— REQUIREMENT —
Reproduce only the data between the line holding "You are a computer-use agent. The" and the line holding "Instruction: Click the HackBar tab icon", inclusive, swapping "tab icon" for "toolbar button" and keeping everything else the same.

— ITEMS —

..........

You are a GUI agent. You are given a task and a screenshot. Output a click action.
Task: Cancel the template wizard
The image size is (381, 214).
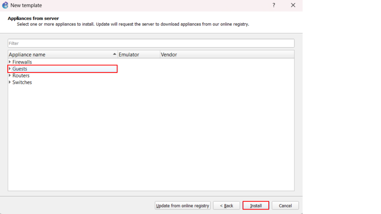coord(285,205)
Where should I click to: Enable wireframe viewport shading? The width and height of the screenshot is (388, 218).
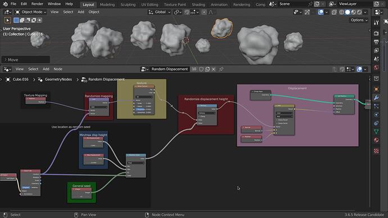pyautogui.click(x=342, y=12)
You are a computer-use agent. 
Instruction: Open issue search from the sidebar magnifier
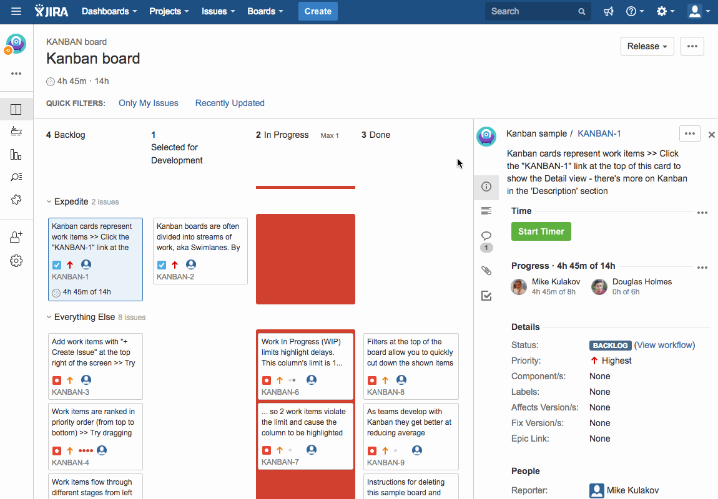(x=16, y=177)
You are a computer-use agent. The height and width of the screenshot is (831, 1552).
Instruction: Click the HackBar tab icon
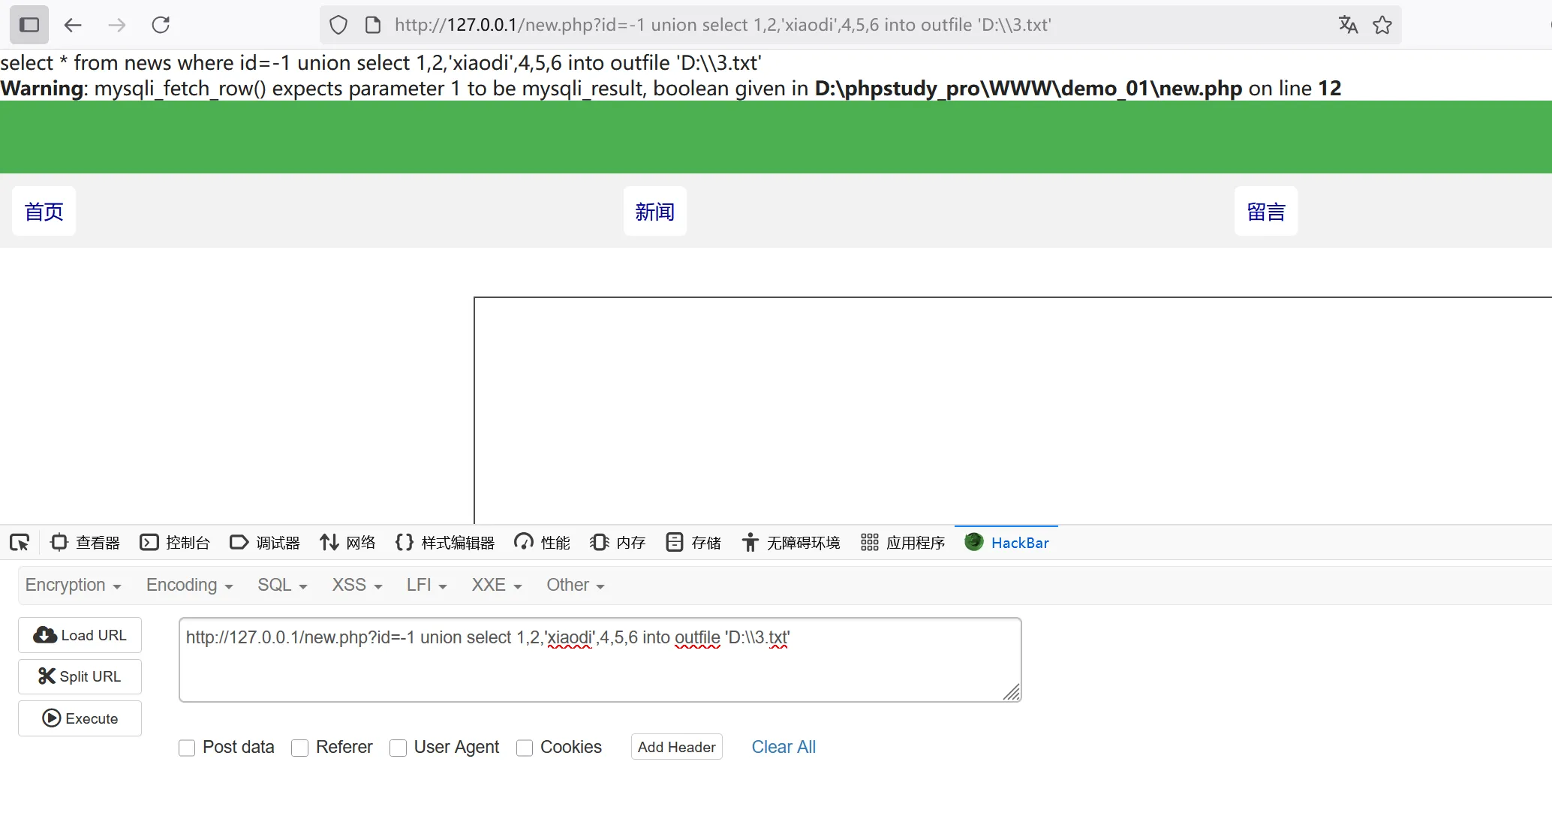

..........

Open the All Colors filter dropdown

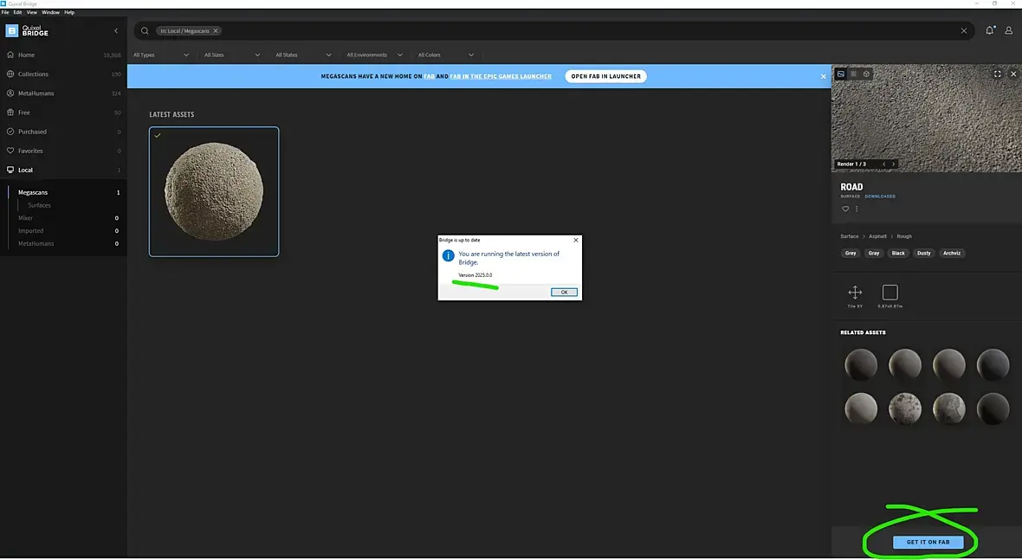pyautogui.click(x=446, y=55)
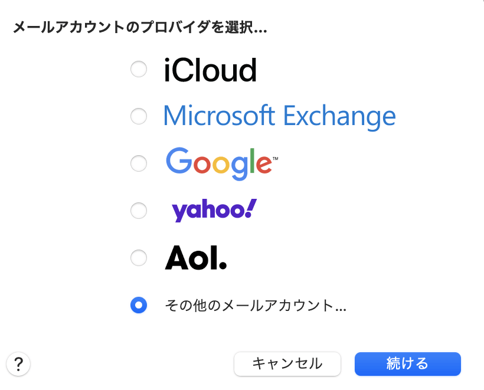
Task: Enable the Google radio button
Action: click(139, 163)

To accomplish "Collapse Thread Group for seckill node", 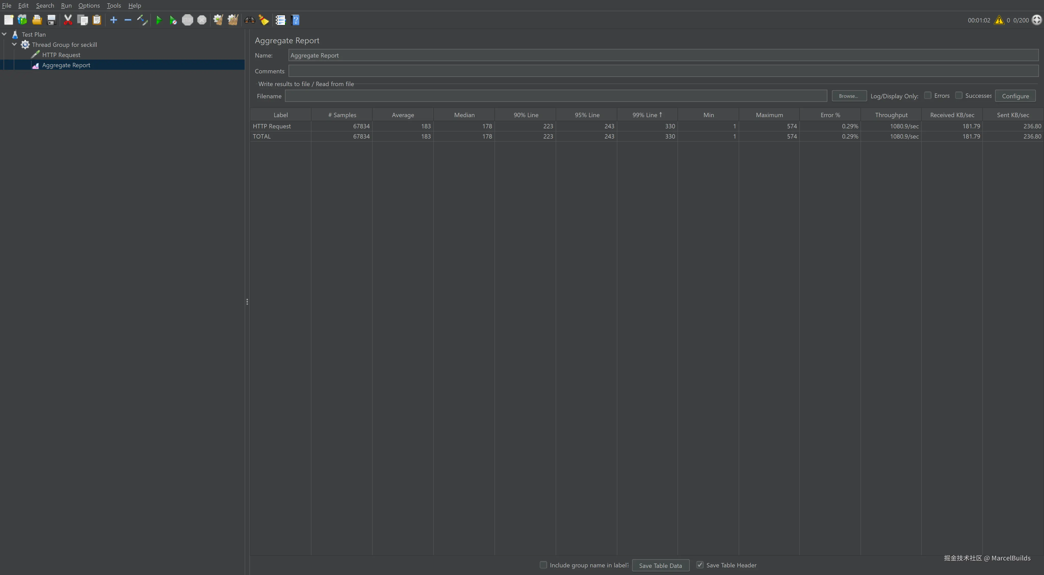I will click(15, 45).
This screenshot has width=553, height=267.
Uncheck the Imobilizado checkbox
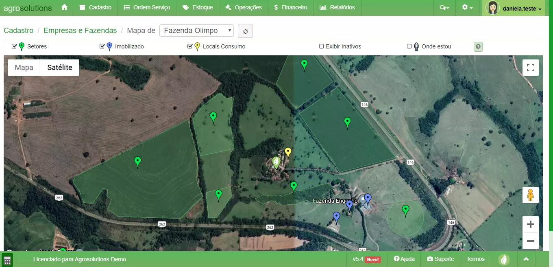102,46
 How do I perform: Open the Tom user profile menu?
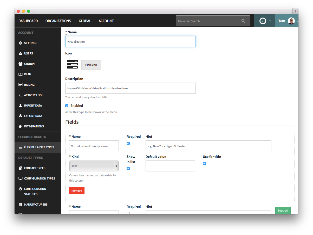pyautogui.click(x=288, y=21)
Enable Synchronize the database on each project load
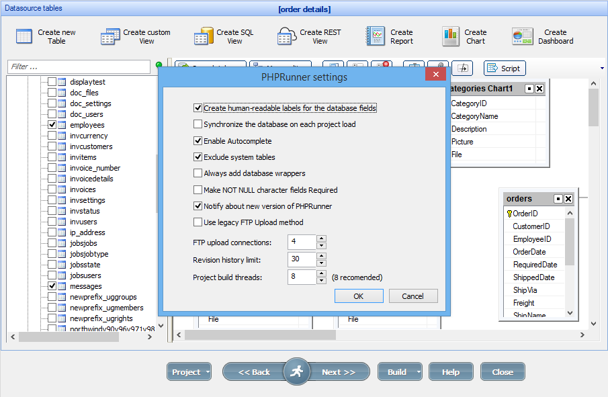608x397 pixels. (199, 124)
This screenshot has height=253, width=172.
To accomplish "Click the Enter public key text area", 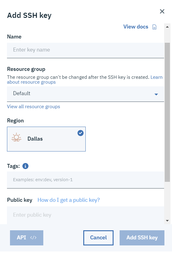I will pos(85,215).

..........

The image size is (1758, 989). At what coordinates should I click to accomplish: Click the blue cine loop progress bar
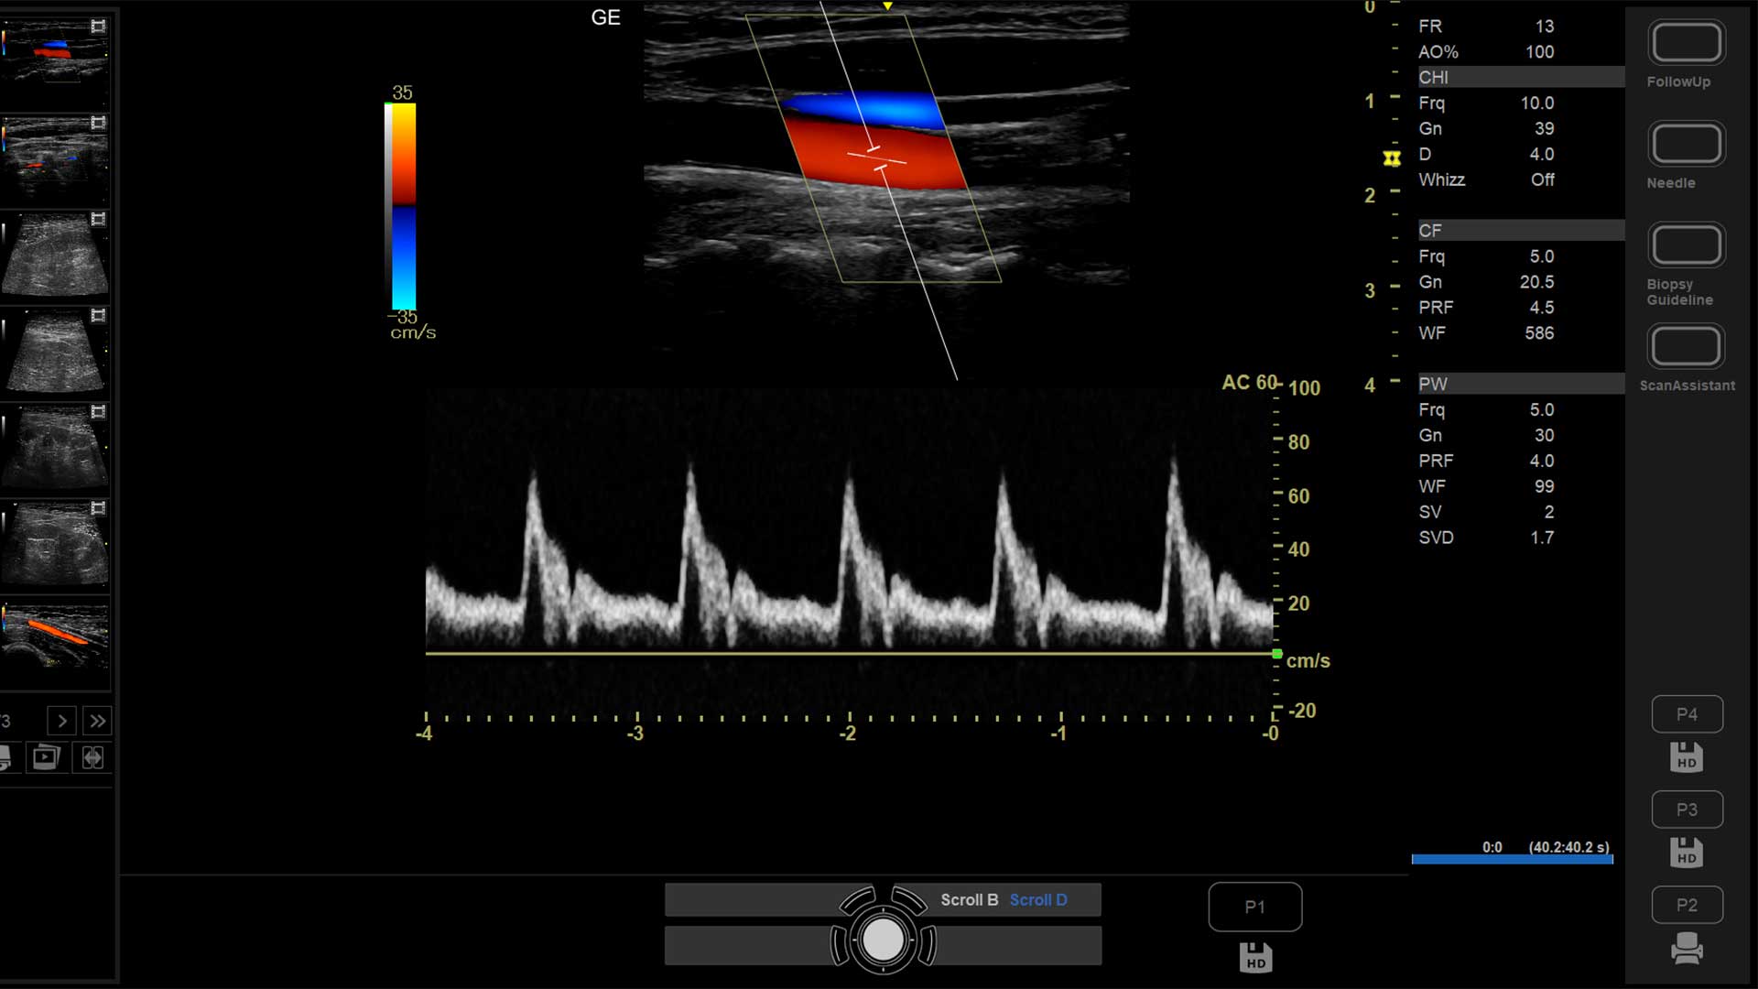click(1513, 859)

..........

— WRITTEN REPLY —
You are a computer-use agent. The height and width of the screenshot is (831, 1552).
Instruction: Click the HackBar toolbar button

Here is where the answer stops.